As they peeled out onto the pitch they looked stunning in their brand new all-white Adidas kits, partially hidden underneath their equally brand new red tracksuit tops.
IICC, on the other hand, arrived wearing their traditional all-blue kit and though you could see the dark stains of perspiration on their jerseys, making their tops a shade darker right as they walked out, Odegbami later stated that the Kaduna heat (calculated around 75.52 degrees Fahrenheit) played virtually no role in the outcome of the game.
From the way the game commenced we certainly have to believe him because IICC started just the way they had left off in Lagos — on fire! They pinged the ball around with precision, refused to be intimidated by Rangers’ “shock and awe” display off the field, and showed that they were true defending champions by taking the game to the team from Enugu. Short rapid passeswere followed by zinging crosses and shots which were hurriedly cleared by Rangers’ defenders marshalled by Chairman Chukwu.
Like a phantom, Segun Odegbami danced past bewildered defenders as he wove his magic wand and spread stardust across the field. Twice, balls sizzled just off target, much to the trepidation of both Emma Okala and Chukwu.
Then something amazing happened. Rangers left back, Nnamdi Anyafor, discovered that his testicles were still in his shorts. Infact, he found his balls !! Spurred on by Chukwu’s cajoling and persistent orders, Anyafor decided to have the game of his life. He shackled Odegbami mid-way through the first half. Singlehandedly, he would do what the rest of Africa had been unable to do till that point — cancel out Odegbami in a football match.
Indeed, when Odegbami stepped out of the IICC locker room after half time he found a grinning Anyafor waiting for him. In the words of the inimitable Ernest Okoronkwo, Anyafor was “The Policeman” who arrested “The Mathematician”.
Rumour has it that the famed Italian hatchet man, Claudio Gentile, learned most of his craft from Anyafor’s performance in this game. Gentile would go on to do a “job” on Maradona and Zico as Italy knocked out the two giants of world football – Argentina and Brazil – enroute to winning WC 1982.
Odegnami recalls that IICC dominated the second game, especially the midfield and ball possession but just could not break through the Rangers’ defense.
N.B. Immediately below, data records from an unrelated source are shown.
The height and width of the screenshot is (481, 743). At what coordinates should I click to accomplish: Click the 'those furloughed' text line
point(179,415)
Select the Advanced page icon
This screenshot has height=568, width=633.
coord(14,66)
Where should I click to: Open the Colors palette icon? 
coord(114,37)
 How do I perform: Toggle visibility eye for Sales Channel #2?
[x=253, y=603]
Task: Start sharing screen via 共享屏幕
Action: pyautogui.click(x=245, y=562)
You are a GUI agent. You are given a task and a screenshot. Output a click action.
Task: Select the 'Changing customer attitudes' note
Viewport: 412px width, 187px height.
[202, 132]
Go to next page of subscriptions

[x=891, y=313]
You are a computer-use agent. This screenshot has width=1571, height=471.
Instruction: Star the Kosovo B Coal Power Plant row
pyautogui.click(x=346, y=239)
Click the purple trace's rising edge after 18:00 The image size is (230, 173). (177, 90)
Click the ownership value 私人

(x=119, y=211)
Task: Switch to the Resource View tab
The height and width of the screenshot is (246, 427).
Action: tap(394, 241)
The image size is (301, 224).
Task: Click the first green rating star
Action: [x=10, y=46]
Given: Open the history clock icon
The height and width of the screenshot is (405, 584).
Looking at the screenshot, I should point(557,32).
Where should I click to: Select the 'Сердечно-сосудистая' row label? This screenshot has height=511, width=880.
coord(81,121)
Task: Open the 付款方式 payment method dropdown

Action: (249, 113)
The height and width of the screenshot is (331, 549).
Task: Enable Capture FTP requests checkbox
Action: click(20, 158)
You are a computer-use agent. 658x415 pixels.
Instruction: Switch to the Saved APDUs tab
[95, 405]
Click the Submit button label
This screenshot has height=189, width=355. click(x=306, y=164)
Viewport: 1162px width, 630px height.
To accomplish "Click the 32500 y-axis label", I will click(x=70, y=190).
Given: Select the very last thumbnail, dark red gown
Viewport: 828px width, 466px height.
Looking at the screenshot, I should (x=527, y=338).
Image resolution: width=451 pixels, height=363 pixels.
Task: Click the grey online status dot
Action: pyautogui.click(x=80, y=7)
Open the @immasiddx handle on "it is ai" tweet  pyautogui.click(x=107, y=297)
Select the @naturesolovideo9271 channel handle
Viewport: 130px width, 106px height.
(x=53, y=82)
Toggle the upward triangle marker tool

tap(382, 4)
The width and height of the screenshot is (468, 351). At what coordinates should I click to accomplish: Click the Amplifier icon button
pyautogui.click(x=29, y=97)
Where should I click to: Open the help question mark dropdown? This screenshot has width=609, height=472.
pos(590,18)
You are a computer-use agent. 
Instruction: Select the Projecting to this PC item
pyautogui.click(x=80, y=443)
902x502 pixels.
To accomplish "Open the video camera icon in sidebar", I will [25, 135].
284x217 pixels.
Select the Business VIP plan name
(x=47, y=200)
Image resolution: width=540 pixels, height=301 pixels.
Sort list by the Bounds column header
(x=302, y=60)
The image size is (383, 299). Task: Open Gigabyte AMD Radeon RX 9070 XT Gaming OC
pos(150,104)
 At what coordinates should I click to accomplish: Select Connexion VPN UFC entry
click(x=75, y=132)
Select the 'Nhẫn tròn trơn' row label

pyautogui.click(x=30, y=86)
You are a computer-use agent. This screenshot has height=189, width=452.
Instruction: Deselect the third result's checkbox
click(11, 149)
Chukwu was immense and Okala was the man of the match … but Nnamdi Anyafo, who was relatively unknown, was somehow able to keep nipping, kicking, tugging, and getting in the way. Odegbami does not want to remember the young man and echoed: “You are looking for my ‘trouble’ o. With Christian Chukwu yelling at Nnamdi and telling him what to play throughout the match the man gave me no breather! It was a good duel that he ‘won’.”
Gradually Rangers played themselves back into the match and, if not for horrible finishing, especially by Chimezie Ngadi, may have actually gone up by a goal or two.
The second half came in spurts, with each team playing more guardedly, knowing that probably the first team to score would win. The Grand Marshal Muda Lawal — who would go on to play in a record and still unmatched Five CAN Finals – was zinging his pinpoint passes all over the field. He delivered them to Odegbami and Awesu over and over again.
Segun changed positions repeatedly as he tried to evade Anyafor …. from outside right to centre forward and then to outside left and back to outside right. However each time he did so, Chukwu would make Anyafor match him move for move.
Just once did he get a chance and he took it. His shot flashed past Okala, whose six foot six inches frame sprawled beaten on the ground, as he watched the Mathematical wonder strike heading towards his goal line. Not since being poisoned in Egypt after drinking laced tea that blinded him momentarily, had he looked so helpless.
But there was a sting in the tail and the Flying Antelopes from Enugu were no wallflowers. Chukwu hurdled over Okala, like Edwin Moses, chased down Odegbami’s shot and cleared it away just as the ball was about to cross the goal line.
When the final whistle came the game was still scoreless. Both teams had without a doubt given it their all and, as they lay spent on the ground sucking on oranges and wolfing down Lucozade and Glucose concoctions, their fans sat almost dejectedly in stunned silence in the stands.
The rival drums had long since fallen silent. Amadioha had crawled back into its hut and the babalawos were nowhere to be seen.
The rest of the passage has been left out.